* _Your instructions_
With the pictures left out, print exactly the lines below that run from the one containing "Where should I" through the one containing "Task: Switch to 大号字 large font size".
** Dataset excerpts follows **
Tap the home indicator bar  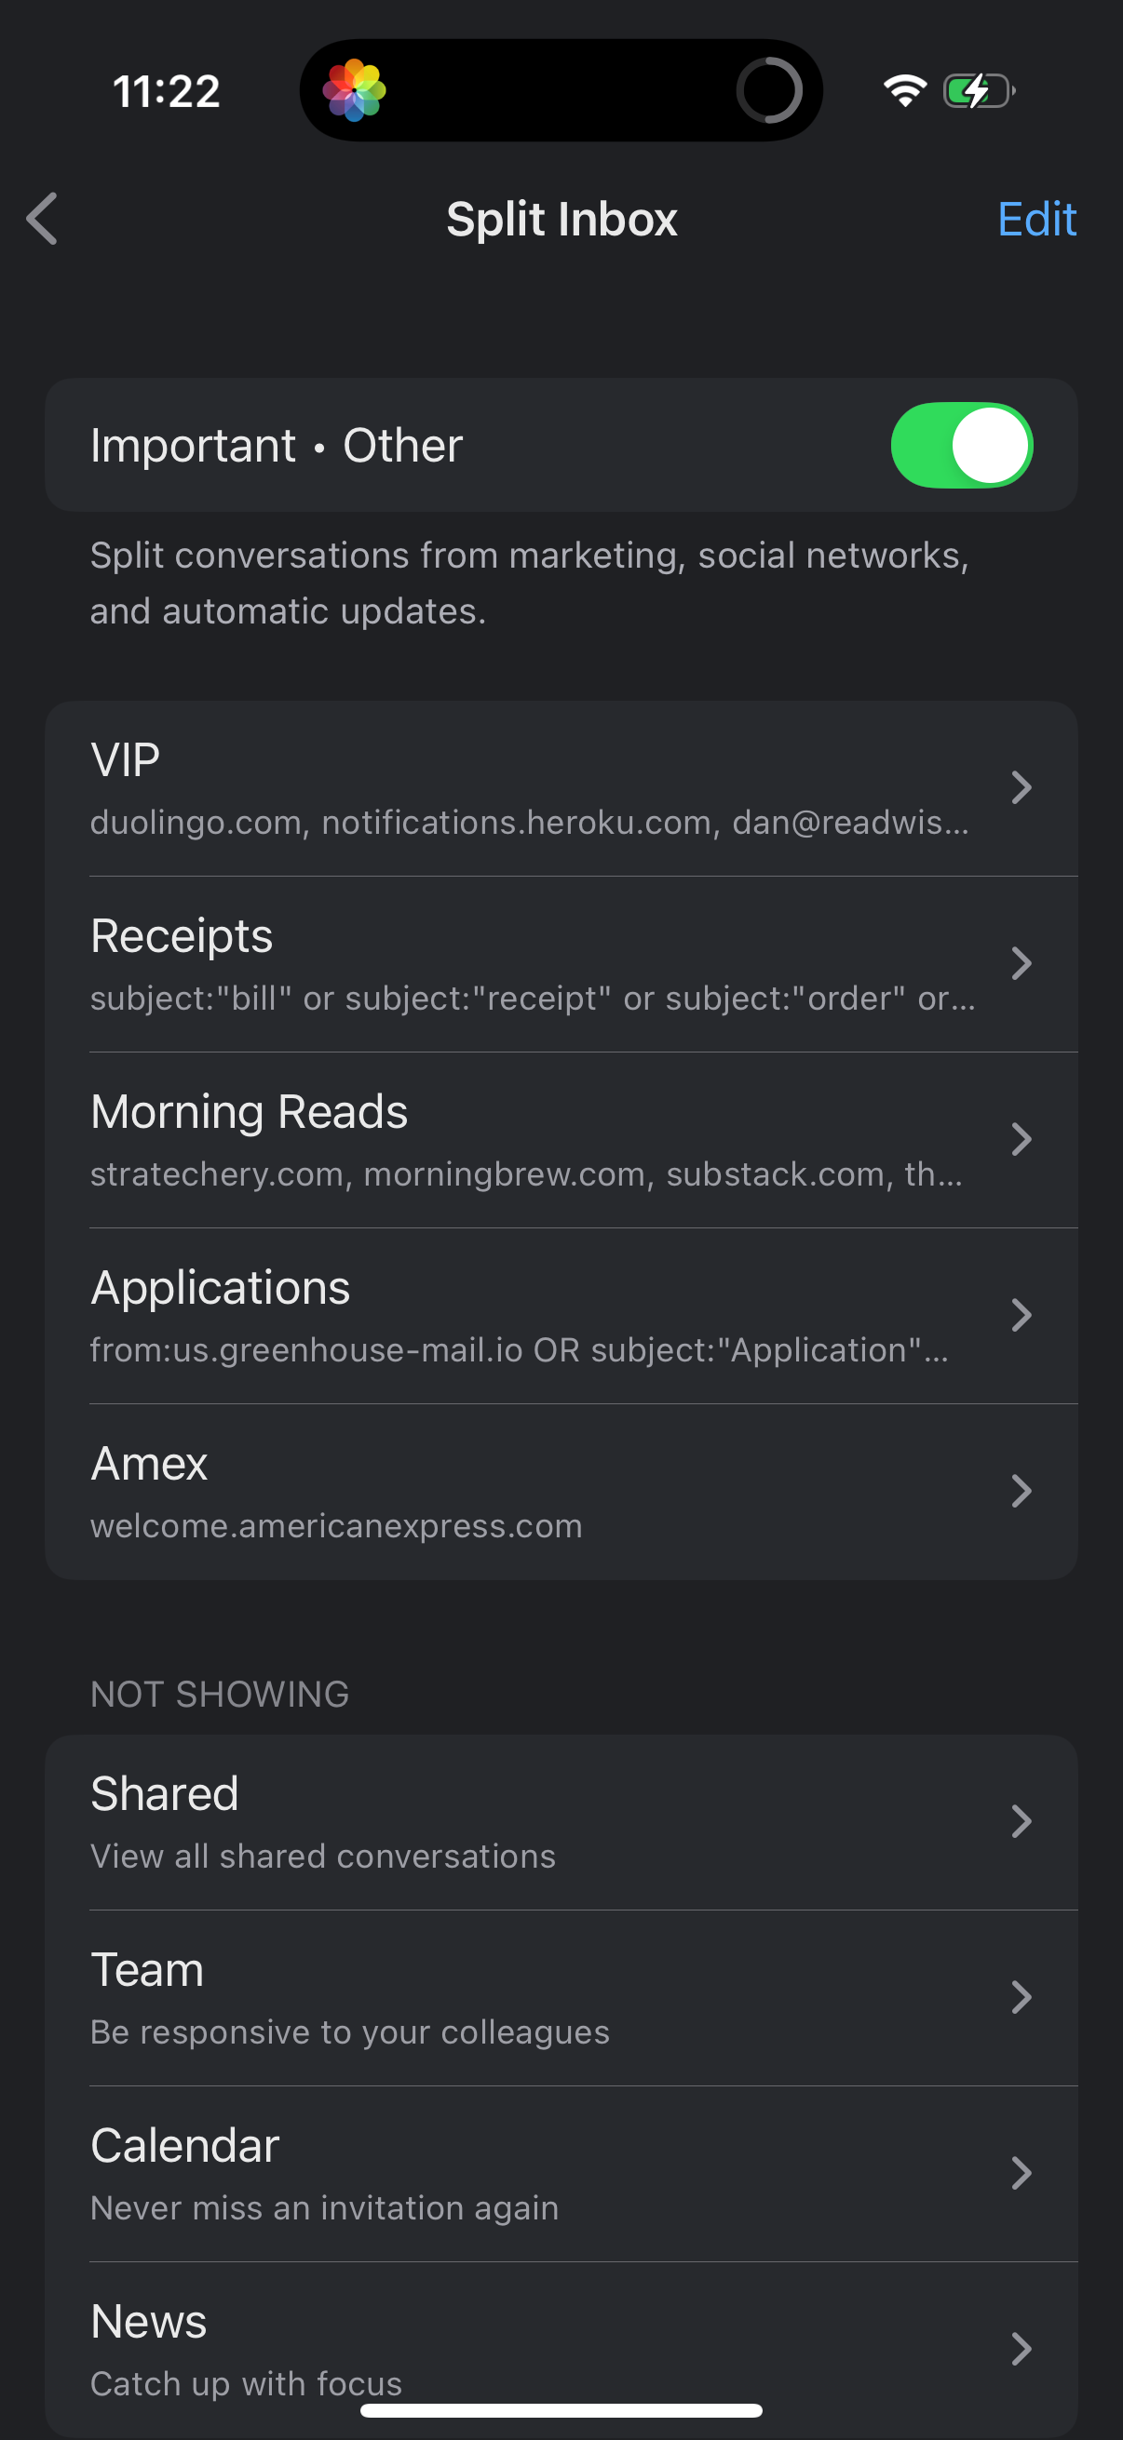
** End of Dataset excerpts **
** Dataset excerpts follows **
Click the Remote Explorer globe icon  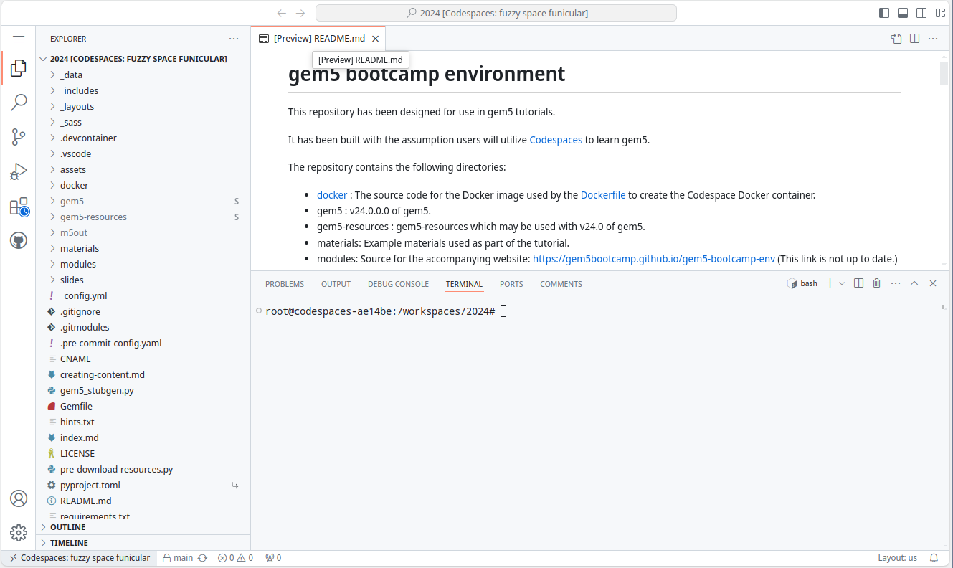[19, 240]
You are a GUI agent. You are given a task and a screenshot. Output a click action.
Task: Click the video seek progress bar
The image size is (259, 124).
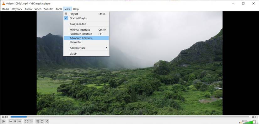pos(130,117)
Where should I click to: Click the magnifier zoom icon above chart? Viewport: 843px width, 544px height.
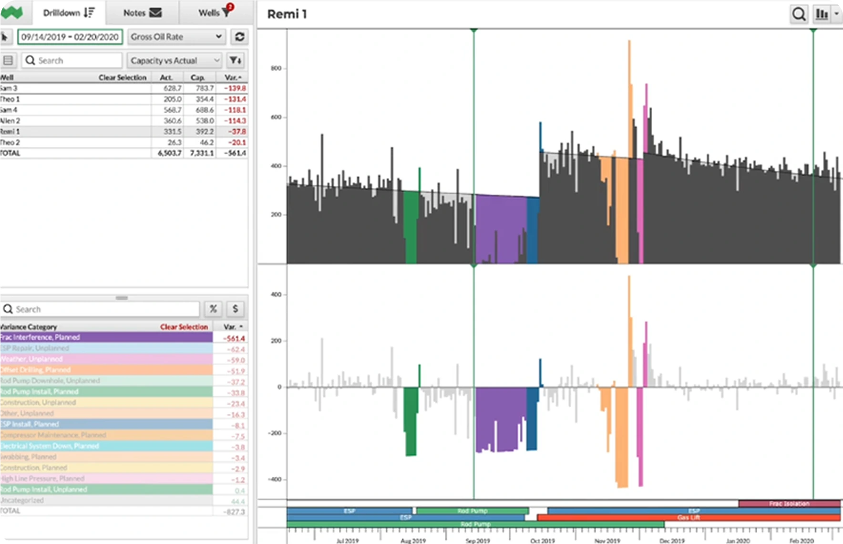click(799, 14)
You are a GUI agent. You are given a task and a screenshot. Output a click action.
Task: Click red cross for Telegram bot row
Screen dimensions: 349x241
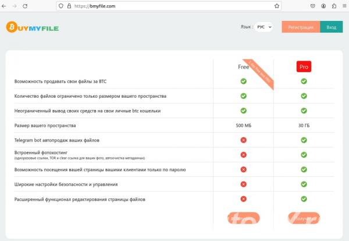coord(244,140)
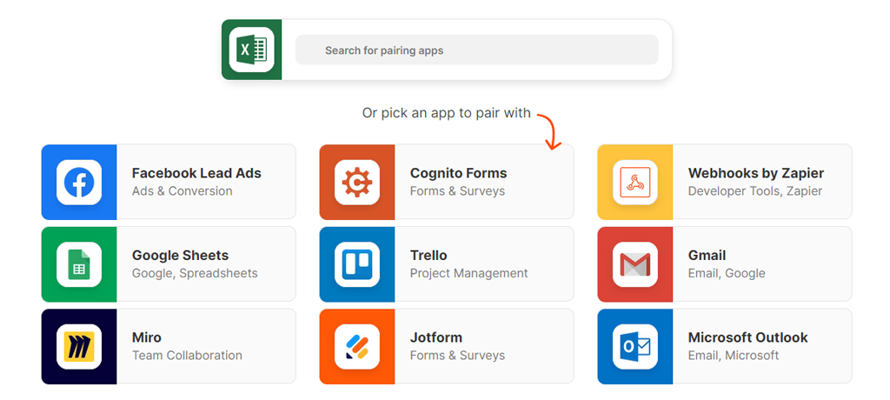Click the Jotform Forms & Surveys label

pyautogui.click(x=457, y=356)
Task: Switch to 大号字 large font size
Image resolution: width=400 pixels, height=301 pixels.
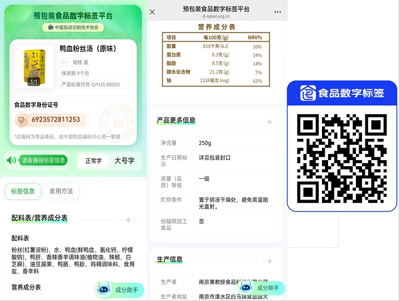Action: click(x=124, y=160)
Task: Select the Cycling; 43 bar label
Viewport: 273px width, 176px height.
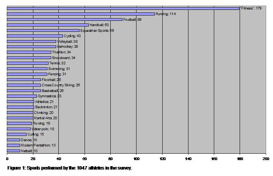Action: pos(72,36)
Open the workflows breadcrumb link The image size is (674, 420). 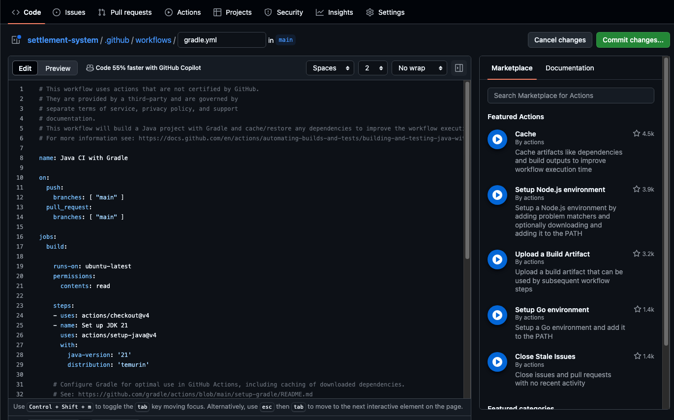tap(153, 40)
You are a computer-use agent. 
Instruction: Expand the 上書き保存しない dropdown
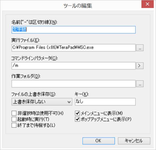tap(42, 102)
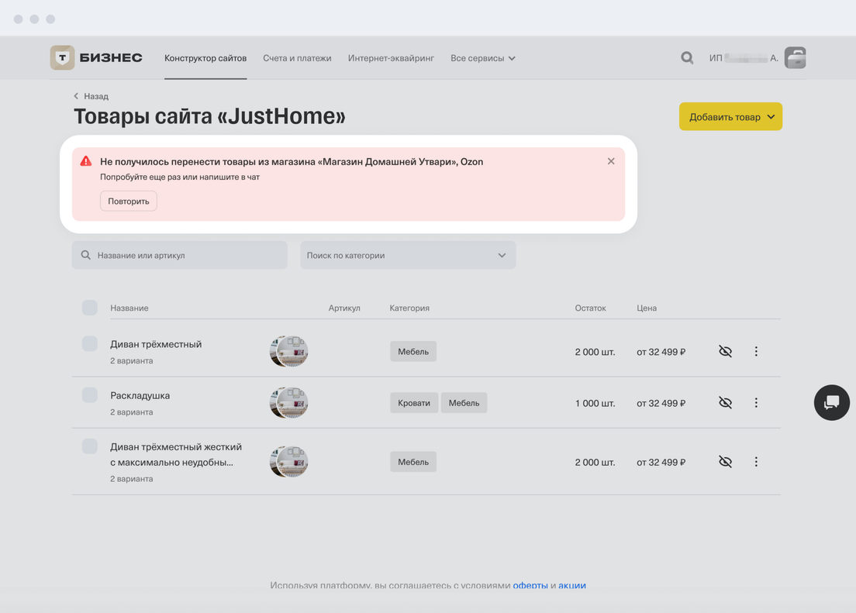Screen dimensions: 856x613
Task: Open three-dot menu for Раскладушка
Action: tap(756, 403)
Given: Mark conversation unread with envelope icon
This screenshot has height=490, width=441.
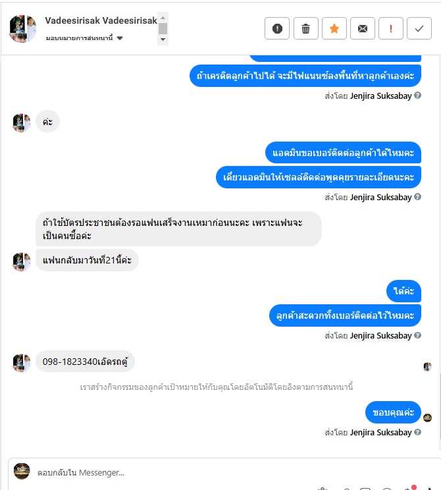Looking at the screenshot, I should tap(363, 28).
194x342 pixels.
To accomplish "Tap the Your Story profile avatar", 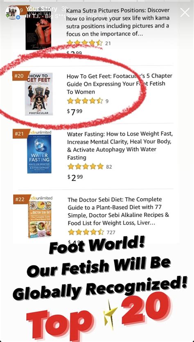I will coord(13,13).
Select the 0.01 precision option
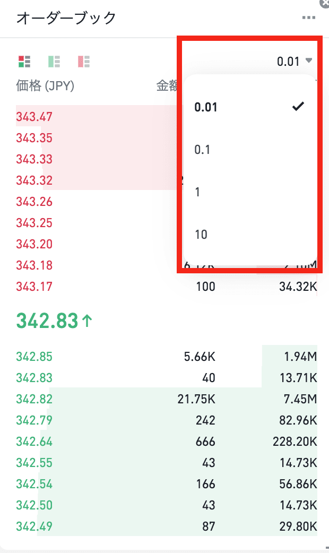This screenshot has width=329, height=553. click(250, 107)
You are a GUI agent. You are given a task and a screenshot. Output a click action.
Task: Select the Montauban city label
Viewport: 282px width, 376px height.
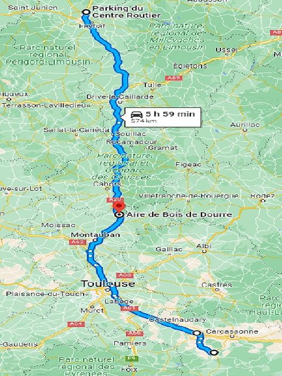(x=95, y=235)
** End of Dataset excerpts **
* _Response to the exercise_
Where should I click to: Click the magnifier zoom icon above chart? Viewport: 843px width, 544px height.
click(799, 14)
You are a GUI agent. You are given a task and a screenshot. Output a click action.
Task: Click red cross for Telegram bot row
Screen dimensions: 349x241
coord(244,140)
Click the Jotform Forms & Surveys label

pyautogui.click(x=457, y=356)
Task: Switch to 大号字 large font size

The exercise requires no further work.